The role of cavities in protein dynamics: crystal structure of a photolytic intermediate of a mutant myoglobin.

Brunori, M., Vallone, B., Cutruzzola, F., Travaglini-Allocatelli, C., Berendzen, J., Chu, K., Sweet, R.M., Schlichting, I.

We determined the structure of the photolytic intermediate of a sperm whale myoglobin (Mb) mutant called Mb-YQR [Leu-(B10)–>Tyr; His(E7)–>Gln; Thr(E10)–>Arg] to 1.4-A resolution by ultra-low temperature (20 K) x-ray diffraction. Starting with the CO complex, illumination leads to photolysis of the Fe-CO bond, and migration of the photolyzed carbon monoxide (CO*) to a niche in the protein 8.1 A from the heme iron; this cavity corresponds to that hosting an atom of Xe when the crystal is equilibrated with xenon gas at 7 atmospheres [Tilton, R. F., Jr., Kuntz, I. D. & Petsko, G. A. (1984) Biochemistry 23, 2849-2857].

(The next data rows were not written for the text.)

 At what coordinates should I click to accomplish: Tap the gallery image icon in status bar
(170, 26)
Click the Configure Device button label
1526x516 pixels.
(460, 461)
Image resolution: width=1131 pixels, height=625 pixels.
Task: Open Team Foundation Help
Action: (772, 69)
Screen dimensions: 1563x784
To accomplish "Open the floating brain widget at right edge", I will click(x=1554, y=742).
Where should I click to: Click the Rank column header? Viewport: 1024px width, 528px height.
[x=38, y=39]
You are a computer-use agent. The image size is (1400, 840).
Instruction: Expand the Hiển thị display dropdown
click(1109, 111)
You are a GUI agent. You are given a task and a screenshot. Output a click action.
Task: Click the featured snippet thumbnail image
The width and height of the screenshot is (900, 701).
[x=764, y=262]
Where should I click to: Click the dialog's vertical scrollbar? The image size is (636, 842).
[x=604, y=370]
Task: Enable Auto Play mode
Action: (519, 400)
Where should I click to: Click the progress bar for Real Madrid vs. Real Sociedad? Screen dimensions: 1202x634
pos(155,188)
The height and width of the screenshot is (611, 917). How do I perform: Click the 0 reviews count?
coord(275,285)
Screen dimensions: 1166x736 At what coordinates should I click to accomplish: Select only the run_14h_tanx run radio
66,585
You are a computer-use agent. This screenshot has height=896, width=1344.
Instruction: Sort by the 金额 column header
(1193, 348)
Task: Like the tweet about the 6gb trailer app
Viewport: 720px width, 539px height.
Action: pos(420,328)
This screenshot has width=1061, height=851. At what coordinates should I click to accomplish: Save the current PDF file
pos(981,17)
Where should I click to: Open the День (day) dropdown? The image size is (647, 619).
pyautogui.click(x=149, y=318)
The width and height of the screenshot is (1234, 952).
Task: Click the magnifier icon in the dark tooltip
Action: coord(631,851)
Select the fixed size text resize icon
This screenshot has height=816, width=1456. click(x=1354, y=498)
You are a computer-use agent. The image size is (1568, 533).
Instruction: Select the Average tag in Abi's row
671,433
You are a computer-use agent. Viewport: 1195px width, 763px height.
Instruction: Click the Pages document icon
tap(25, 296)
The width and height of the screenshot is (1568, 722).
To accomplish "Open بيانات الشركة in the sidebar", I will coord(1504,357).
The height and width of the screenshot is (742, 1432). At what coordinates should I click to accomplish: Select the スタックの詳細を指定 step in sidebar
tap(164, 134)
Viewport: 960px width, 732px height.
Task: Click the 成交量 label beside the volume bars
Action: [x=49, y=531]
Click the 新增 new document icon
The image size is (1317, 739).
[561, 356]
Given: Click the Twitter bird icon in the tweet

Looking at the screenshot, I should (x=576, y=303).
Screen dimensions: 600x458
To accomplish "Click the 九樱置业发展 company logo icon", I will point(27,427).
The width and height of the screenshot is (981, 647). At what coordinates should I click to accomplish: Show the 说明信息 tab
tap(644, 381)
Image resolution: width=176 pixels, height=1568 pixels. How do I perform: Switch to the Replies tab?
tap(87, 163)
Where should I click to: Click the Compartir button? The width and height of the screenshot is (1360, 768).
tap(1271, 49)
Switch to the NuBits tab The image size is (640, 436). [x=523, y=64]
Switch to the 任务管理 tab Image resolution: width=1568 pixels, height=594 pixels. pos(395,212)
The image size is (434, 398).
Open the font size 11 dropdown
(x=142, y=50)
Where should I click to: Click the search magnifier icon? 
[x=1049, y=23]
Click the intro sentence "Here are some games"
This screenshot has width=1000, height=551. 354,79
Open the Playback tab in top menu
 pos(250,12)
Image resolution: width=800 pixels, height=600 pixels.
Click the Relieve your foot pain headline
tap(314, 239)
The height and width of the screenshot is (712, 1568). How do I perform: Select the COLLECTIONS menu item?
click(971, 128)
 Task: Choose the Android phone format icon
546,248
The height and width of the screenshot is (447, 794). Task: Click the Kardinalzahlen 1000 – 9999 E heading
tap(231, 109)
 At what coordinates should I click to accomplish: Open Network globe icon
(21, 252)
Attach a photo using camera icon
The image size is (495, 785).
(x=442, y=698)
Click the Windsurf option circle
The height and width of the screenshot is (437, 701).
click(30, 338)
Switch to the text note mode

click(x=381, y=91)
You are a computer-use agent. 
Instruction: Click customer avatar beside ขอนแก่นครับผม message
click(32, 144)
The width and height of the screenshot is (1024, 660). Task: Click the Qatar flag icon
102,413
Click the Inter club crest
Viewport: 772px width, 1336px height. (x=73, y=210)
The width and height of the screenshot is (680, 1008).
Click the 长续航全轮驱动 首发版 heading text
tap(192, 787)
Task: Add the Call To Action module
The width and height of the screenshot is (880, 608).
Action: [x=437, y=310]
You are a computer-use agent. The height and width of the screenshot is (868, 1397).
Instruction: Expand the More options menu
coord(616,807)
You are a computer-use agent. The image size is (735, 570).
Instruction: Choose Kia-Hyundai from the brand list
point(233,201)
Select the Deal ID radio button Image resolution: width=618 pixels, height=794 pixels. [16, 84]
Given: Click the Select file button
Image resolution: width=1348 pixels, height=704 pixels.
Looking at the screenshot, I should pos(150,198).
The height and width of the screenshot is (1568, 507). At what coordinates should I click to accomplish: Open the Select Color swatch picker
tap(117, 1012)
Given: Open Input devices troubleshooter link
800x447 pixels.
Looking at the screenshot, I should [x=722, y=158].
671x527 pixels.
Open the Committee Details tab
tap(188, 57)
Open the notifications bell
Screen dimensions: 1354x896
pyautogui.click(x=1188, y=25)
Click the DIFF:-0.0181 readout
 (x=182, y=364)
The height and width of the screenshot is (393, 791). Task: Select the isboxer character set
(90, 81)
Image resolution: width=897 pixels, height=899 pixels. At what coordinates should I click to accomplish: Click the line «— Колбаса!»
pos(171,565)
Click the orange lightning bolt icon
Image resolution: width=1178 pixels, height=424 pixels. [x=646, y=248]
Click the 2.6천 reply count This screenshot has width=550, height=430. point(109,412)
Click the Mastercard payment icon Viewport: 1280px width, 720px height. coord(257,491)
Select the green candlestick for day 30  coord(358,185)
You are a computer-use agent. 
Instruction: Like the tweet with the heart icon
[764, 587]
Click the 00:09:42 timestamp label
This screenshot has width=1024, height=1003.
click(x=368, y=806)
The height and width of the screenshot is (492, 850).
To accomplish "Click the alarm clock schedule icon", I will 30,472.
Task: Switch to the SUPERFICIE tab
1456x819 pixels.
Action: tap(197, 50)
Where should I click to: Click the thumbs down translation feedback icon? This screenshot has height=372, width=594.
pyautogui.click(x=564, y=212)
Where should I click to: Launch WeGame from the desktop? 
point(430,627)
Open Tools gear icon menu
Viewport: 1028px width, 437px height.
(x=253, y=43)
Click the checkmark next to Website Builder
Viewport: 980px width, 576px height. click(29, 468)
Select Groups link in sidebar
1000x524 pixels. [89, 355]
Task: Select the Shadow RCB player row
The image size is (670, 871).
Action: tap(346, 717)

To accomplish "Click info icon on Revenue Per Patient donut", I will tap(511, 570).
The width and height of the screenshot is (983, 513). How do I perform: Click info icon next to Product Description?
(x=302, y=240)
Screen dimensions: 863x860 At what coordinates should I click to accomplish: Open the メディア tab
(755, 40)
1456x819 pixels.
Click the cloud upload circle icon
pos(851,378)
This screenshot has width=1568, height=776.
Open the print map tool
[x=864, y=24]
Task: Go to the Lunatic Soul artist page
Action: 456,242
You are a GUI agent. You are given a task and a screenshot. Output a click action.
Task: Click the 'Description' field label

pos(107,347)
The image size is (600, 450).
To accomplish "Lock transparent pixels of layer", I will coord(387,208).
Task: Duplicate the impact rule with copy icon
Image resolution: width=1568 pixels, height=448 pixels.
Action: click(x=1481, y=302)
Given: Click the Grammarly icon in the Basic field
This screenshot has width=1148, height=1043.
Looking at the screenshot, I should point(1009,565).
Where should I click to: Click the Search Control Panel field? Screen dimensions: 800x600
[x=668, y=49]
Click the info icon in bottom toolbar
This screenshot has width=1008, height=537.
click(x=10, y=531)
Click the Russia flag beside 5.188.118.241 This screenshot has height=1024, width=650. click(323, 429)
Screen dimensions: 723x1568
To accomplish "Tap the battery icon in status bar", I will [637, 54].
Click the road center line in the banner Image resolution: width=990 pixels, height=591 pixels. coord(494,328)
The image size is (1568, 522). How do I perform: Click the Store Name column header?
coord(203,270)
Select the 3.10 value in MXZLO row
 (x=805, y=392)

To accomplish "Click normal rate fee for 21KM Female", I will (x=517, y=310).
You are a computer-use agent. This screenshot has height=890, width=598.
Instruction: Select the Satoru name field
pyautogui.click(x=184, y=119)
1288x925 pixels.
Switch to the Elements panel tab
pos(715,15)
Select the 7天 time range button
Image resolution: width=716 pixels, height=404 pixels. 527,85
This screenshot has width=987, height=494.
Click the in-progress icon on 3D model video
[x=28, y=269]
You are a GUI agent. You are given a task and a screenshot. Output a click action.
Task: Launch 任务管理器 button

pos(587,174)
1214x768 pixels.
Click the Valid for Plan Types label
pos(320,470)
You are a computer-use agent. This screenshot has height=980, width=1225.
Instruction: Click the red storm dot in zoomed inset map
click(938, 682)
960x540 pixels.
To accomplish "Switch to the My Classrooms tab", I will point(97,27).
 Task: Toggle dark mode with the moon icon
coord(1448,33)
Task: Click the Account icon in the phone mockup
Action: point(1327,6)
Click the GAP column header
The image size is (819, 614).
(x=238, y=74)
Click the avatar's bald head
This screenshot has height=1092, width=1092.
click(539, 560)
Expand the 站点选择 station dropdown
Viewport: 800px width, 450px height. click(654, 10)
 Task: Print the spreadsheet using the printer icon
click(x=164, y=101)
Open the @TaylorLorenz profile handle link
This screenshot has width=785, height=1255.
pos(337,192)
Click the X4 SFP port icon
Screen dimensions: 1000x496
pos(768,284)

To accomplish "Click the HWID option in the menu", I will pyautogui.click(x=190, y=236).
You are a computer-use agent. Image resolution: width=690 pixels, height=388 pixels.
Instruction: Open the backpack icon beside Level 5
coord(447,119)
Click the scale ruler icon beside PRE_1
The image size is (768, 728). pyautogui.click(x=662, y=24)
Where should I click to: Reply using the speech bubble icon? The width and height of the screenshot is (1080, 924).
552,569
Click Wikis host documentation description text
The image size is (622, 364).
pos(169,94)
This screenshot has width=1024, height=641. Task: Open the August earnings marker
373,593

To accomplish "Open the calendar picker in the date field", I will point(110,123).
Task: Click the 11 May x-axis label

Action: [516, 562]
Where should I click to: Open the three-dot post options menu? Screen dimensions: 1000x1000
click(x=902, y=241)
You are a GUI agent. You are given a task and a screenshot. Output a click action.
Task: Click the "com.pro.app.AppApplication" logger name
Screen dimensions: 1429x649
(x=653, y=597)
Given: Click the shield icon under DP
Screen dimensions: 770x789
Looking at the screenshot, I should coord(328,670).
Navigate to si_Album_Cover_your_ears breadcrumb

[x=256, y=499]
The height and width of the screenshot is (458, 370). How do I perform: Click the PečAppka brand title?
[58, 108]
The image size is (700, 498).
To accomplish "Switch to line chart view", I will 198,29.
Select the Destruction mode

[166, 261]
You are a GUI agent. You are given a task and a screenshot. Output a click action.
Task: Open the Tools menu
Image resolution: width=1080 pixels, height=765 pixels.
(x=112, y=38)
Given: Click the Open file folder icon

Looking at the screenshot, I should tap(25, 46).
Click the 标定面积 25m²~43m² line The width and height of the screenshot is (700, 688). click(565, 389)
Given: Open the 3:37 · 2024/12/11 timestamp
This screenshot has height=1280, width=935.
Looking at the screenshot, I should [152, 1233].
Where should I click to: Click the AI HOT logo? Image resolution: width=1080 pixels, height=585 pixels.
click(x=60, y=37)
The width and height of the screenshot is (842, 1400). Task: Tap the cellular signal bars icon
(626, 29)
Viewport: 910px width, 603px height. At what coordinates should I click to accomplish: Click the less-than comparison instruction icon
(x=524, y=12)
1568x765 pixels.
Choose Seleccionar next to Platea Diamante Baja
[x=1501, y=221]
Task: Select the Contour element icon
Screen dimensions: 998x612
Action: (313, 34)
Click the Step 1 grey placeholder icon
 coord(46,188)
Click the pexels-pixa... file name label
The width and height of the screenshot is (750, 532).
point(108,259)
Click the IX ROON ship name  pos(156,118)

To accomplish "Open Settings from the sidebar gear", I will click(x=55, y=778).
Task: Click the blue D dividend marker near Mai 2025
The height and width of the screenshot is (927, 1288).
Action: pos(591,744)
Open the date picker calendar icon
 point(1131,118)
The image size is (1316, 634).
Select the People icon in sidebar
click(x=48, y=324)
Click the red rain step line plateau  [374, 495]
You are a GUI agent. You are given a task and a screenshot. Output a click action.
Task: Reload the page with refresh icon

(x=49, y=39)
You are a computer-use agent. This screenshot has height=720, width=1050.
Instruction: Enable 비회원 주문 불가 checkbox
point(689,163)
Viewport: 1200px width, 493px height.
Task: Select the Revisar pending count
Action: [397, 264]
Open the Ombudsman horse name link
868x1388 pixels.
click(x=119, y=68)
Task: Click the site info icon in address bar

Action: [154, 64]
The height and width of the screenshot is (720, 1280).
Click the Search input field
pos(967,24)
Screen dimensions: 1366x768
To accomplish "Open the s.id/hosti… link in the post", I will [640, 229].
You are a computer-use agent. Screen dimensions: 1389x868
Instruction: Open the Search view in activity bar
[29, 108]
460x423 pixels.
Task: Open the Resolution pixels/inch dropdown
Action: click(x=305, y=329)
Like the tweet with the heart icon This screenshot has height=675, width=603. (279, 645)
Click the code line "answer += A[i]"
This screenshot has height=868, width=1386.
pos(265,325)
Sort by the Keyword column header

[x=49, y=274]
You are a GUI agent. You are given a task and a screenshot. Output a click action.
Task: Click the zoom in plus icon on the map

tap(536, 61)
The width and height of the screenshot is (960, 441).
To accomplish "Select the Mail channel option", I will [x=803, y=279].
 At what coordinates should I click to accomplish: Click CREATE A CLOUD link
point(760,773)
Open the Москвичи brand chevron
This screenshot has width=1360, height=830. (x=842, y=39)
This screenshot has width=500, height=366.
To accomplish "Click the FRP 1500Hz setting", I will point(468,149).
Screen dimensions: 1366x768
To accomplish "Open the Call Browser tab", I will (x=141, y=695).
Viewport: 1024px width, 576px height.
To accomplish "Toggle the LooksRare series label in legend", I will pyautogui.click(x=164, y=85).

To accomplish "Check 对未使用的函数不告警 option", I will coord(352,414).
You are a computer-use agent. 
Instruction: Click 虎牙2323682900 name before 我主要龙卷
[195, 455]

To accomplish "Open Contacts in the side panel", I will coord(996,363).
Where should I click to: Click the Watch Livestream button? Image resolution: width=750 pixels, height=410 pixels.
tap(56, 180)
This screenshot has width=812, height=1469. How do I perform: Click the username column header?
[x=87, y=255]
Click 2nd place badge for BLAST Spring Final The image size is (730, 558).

The site occupied by CO* corresponds to that predicted by molecular dynamics simulations previously carried out to account for the NO geminate rebinding of Mb-YQR observed in laser photolysis experiments at room temperature. This secondary docking site differs from the primary docking site identified by previous crystallographic studies on the photolyzed intermediate of wild-type sperm whale Mb performed at cryogenic temperatures [Teng et al. (1994) Nat. Struct. Biol. 1, 701-705] and room temperature [Srajer et al. (1996) Science 274, 1726-1729].

Our experiment shows that the pathway of a small molecule in its trajectory through a protein may be modified by site-directed mutagenesis, and that migration within the protein matrix to the active site involves a limited number of pre-existing cavities identified in the interior space of the protein.